Literature DB >> 33403203

A Rare Case of Solitary Fibrous Tumour of the Pelvis in an 18-Year-Old Young Man: CT and MRI Features with Pathologic Correlations.

Raffaele Ascione1, Felice Crocetto2, Andrea Ponsiglione1, Savio Domenico Pandolfo2, Annarita Gencarelli1, Luigi Insabato1, Massimo Imbriaco1, Ciro Imbimbo2.   

Abstract

Solitary fibrous tumors (SFTs) are mesenchymal neoplasms of fibroblastic origin, even if commonly seen in the pleura, they can occur anywhere in the body. SFT presents as a slow growing, often asymptomatic mass, generally affecting middle-aged adults regardless of the sex. We report a rare case of an 18-year-old man referred to our institution to perform computed tomography (CT) and magnetic resonance imaging (MRI), to investigate a pelvic mass incidentally discovered at abdominal ultrasound examination. A well circumscribed, heterogenous and hypervascular lesion was described at imaging, with absence of calcifications, hemorrhage, necrosis nor cystic degeneration. The mass removal was performed via the Da Vinci-assisted robotic surgery. Histopathological evaluation confirmed the diagnosis of SFT. CT and MRI can aid the identification of SFT, providing useful information which needs to be supported by histopathological analysis.
© 2020 Ascione et al.

Entities:  

Keywords:  computed tomography; magnetic resonance imaging; robotic surgery; solitary fibrous tumor

Year:  2020        PMID: 33403203      PMCID: PMC7778436          DOI: 10.2147/RRU.S284777

Source DB:  PubMed          Journal:  Res Rep Urol        ISSN: 2253-2447


Introduction

Solitary fibrous tumors (SFTs) are rare mesenchymal neoplasms of mesothelial or sub-mesothelial origin representing less than 2% of all soft-tissue tumors.1 While SFTs were originally thought to be exclusively located in the pleura, the pericardium, or the peritoneum, recent studies have shown that they can occur anywhere in the body.2–6 SFT manifests as a slow growing, often asymptomatic mass which affects middle-aged adults regardless of gender. Symptoms include pain, neurologic or vascular alterations. Tumors occurring in the abdomen or pelvis give symptoms due to the compression of the neighboring organs.7 Even if the majority of extra-pleural SFTs have a benign prognosis, 10–15% of these recur or become malignant.7–9 We hereby report a rare case of pelvic SFT occurring in a young 18-year-old man, as assessed by computed tomography (CT) and magnetic resonance imaging (MRI).

Case Presentation

An 18-year-old man with no relevant clinical history or any symptoms underwent an abdominal ultrasound examination which revealed the presence of an unexpected pelvic mass. The patient was then referred to our institution to perform pelvic CT and MRI examinations. CT scan showed a large, well-defined hypervascular tumor of about 5 x 4 cm located in the cave of Retzius (Figure 1). Subsequent contrast-enhanced MRI well depicted the heterogenous mass, showing intermediate signal on T1 and T2-weighted (T1w and T2w) images and high-signal intensity on T2w-STIR sequences, with areas of signal void preferentially located in the peripheral part of the tumor. After paramagnetic contrast agent administration, the lesion showed early, strong and persistent enhancement (Figure 2).
Figure 1

Computed tomography: homogenously hypodense pelvic mass (arrow) on axial unenhanced image (A), which appears hypervascular on axial enhanced scan (B).

Figure 2

Magnetic resonance imaging: the mass shows intermediate signal intensity on axial T1- (A) and T2- (B) weighted images while high-signal intensity on axial T2-weighted-STIR image (C) with areas of signal void preferentially located in the peripheral part (arrow). Post-contrast images on arterial phase in axial plane (D) and delayed phase in coronal view (E) show an intense and persistent enhancement.

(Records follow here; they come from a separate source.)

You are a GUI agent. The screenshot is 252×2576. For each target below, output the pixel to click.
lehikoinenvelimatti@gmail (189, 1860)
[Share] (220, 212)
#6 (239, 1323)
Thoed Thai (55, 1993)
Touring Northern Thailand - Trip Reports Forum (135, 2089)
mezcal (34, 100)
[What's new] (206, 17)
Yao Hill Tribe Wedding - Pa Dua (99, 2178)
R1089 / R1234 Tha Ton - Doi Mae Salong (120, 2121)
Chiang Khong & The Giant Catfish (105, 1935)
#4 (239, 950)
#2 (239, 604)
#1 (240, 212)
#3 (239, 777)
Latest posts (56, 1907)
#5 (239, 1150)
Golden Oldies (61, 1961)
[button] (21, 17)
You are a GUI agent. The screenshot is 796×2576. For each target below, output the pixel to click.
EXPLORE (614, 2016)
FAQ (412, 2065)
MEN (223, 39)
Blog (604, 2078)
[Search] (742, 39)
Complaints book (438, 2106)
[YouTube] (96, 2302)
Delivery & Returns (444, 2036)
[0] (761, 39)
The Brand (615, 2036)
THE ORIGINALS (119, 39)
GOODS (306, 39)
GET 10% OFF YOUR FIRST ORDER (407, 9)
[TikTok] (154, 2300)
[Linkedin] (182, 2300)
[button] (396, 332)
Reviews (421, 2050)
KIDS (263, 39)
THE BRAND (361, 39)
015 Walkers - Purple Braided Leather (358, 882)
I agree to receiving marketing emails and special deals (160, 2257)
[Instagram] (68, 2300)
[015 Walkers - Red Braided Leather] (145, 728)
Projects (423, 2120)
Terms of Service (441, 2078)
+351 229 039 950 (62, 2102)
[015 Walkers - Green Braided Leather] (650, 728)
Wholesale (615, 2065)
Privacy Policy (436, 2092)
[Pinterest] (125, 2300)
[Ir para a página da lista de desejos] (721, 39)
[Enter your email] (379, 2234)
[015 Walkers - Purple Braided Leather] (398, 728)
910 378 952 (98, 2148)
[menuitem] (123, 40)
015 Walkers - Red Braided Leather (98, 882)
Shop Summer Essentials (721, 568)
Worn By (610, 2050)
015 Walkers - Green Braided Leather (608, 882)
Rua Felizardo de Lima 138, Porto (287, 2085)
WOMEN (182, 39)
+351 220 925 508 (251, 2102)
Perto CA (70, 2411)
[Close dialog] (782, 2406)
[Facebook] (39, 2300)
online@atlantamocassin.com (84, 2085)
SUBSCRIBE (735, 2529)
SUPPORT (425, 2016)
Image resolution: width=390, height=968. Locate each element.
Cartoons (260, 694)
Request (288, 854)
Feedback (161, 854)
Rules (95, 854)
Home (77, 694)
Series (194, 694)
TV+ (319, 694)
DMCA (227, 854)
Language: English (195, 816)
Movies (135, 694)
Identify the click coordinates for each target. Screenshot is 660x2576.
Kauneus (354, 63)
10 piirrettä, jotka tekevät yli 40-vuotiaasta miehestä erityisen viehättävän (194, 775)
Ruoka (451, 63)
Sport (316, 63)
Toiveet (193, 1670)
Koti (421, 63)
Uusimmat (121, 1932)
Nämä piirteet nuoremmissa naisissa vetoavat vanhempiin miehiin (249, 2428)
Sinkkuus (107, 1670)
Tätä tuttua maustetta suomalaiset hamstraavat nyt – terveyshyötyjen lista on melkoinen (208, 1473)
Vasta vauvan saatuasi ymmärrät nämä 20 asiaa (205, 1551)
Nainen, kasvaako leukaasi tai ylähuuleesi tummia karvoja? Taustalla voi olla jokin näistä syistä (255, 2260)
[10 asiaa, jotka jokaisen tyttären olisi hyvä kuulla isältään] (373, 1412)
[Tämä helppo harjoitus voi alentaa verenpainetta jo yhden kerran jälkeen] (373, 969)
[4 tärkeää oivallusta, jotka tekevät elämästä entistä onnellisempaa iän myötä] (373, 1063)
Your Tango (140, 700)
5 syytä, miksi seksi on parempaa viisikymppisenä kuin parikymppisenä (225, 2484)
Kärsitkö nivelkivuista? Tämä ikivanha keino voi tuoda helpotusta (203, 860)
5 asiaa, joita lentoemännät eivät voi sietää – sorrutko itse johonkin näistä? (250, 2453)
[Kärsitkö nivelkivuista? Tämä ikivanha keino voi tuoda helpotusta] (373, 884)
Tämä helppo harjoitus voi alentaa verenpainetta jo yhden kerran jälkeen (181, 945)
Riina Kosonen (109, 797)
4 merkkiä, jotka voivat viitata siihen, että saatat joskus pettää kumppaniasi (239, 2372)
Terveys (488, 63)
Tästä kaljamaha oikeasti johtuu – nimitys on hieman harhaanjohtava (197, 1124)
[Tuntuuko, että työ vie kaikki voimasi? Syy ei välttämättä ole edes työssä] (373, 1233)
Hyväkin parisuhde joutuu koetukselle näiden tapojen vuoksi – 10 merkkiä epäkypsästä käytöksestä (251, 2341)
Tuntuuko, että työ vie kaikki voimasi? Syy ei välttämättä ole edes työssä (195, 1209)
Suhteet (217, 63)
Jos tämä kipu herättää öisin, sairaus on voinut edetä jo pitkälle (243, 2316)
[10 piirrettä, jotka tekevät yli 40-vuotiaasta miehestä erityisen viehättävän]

Computed tomography: homogenously hypodense pelvic mass (arrow) on axial unenhanced image (A), which appears hypervascular on axial enhanced scan (B). Magnetic resonance imaging: the mass shows intermediate signal intensity on axial T1- (A) and T2- (B) weighted images while high-signal intensity on axial T2-weighted-STIR image (C) with areas of signal void preferentially located in the peripheral part (arrow). Post-contrast images on arterial phase in axial plane (D) and delayed phase in coronal view (E) show an intense and persistent enhancement. Given the size of the lesion and in order to exclude malignant entities such as angiosarcoma or malignant fibrous histiocytoma, a surgical approach was deemed necessary and the patient underwent a mass removal procedure via the Da Vinci-assisted robotic surgery. After resection, the removed mass of about 5.6×4.4×1.8 cm was subjected to pathological examination. Macroscopically it was apparently capsulated, with a smooth and shiny surface. In section the tumor appeared solid and brownish with whitish fibrous shoots. Microscopically, the neoplasm was characterized by high cellularity and comprised spindle-like cells with soft nuclei and no nucleoli, which were interspersed into a fibrous matrix. The mass was highly vascularized with 1 mitosis per 10HPF. The proliferative activity was evaluated through Ki67 and was approximately 10%. Immunohistochemical analysis revealed that the tumor had a strong positivity for STAT-6 and CD34, low positivity for bcl-2, and negativity for smooth muscle-actin, S-100 protein and desmin, confirming the diagnosis of solitary fibrous tumor (hemangiopericytoma) (Figure 3). The patient did not suffer from any complications after surgery and is currently in good health.
Figure 3

Gross features of the lesion specimen are shown (A). Hypercellular areas consisting of bland and uniform oval to spindle cells with minimal cytoplasm, small elongated nuclei and indistinct nucleoli were evident in the hematoxylin and eosin stain, 20 x magnification (B). Strong positivity for STAT-6 was detected, 20 x magnification (C).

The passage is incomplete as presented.